TASK INSTRUCTIONS: Locate and copy each line in the data that contains the word "text".

(Stored items)
--
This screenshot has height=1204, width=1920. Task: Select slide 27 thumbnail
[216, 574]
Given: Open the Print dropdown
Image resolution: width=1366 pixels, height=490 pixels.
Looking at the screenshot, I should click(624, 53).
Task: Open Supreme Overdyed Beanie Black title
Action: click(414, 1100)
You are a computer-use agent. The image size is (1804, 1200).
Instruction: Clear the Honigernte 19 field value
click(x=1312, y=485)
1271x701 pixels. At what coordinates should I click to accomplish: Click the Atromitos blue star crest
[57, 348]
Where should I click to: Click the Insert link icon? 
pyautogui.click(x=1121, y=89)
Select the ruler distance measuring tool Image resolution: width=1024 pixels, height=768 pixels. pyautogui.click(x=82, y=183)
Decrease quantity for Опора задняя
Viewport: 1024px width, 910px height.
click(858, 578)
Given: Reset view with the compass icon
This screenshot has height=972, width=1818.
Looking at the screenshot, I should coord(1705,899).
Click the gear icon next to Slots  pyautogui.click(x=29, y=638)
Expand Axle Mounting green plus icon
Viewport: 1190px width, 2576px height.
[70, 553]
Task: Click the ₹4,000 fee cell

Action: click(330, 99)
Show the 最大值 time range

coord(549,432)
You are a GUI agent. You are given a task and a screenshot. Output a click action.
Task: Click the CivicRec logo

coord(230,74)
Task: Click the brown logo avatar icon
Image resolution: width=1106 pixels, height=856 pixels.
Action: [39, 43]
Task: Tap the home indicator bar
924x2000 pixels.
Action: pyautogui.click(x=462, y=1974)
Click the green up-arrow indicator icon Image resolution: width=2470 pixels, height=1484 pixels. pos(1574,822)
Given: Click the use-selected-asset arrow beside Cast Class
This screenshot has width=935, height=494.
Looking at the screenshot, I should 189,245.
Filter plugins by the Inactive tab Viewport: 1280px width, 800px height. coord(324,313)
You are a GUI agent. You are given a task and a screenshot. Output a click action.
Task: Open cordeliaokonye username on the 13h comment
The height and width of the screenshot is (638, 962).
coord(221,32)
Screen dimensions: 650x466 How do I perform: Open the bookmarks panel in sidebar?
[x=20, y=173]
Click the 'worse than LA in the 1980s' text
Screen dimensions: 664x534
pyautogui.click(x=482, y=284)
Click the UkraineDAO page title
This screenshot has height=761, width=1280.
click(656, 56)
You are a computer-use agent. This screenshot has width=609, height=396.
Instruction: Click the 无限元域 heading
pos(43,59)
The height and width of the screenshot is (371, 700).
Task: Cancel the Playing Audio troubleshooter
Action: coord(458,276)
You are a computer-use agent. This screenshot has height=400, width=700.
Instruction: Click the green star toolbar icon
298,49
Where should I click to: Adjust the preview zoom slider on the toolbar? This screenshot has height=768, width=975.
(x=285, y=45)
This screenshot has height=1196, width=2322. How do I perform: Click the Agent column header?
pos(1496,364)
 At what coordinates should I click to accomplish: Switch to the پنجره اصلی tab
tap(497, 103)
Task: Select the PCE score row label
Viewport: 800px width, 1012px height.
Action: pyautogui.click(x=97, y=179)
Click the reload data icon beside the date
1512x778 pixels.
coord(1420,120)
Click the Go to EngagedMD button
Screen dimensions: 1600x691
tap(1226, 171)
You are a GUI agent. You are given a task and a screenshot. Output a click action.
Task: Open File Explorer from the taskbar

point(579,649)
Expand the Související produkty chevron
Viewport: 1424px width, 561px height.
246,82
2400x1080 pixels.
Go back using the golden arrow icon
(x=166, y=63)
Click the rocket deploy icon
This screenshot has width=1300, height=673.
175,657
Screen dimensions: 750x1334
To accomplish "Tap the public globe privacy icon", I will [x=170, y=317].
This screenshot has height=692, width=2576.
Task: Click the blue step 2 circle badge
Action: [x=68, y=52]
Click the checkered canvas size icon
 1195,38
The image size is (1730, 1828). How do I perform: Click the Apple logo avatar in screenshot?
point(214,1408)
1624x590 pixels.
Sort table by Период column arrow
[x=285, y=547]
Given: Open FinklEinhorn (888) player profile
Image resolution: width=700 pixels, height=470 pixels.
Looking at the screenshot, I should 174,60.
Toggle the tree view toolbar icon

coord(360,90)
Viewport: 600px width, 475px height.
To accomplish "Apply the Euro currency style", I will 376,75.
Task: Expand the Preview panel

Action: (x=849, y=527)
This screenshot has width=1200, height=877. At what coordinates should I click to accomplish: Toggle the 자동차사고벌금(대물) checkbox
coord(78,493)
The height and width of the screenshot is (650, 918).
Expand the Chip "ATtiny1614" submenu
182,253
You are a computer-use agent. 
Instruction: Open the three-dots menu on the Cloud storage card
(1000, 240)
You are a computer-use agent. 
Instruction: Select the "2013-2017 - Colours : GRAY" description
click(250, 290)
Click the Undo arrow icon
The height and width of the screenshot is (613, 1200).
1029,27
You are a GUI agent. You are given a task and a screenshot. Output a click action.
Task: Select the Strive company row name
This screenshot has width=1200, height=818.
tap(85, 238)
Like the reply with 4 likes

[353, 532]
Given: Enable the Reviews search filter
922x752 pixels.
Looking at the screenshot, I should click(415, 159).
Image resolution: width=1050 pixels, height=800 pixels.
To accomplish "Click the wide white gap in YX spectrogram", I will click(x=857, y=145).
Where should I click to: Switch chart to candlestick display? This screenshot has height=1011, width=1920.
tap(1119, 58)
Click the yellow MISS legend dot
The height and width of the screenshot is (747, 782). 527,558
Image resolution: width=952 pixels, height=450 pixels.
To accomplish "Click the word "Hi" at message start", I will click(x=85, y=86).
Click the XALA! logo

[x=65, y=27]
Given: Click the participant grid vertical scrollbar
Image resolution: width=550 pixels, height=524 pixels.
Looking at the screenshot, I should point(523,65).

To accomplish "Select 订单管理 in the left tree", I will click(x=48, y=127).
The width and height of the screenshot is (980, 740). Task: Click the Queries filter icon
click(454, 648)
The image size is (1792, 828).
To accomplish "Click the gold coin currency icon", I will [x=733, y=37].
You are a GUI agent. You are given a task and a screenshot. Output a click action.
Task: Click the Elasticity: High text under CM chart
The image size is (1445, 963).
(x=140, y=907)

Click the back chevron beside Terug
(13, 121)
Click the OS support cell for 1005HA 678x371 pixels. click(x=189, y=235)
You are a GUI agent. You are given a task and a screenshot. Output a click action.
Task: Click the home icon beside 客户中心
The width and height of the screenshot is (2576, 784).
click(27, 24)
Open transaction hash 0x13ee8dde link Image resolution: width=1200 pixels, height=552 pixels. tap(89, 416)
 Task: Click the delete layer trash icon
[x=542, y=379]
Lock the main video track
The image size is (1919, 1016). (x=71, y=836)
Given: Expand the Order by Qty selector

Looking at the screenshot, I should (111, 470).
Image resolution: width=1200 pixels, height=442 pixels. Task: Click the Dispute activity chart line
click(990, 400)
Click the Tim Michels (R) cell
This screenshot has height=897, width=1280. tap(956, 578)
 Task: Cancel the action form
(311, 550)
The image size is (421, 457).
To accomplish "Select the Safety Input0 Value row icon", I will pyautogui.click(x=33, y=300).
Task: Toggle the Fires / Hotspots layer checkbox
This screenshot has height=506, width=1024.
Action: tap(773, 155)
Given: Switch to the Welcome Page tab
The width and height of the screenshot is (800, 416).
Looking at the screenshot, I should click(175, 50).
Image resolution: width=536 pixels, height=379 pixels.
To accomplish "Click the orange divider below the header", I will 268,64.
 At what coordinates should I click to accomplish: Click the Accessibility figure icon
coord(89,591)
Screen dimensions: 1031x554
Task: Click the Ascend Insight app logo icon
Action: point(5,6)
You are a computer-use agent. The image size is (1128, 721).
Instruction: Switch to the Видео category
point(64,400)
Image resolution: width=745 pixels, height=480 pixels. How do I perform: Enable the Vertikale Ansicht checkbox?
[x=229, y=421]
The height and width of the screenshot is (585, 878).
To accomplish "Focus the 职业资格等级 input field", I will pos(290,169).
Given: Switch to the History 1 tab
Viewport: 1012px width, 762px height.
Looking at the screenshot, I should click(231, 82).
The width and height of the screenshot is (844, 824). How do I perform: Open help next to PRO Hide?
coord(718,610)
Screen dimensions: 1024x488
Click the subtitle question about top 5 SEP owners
--
RESPONSE:
Click the 'worse than LA in the 1980s' text
Task: Click the Elasticity: High text under CM chart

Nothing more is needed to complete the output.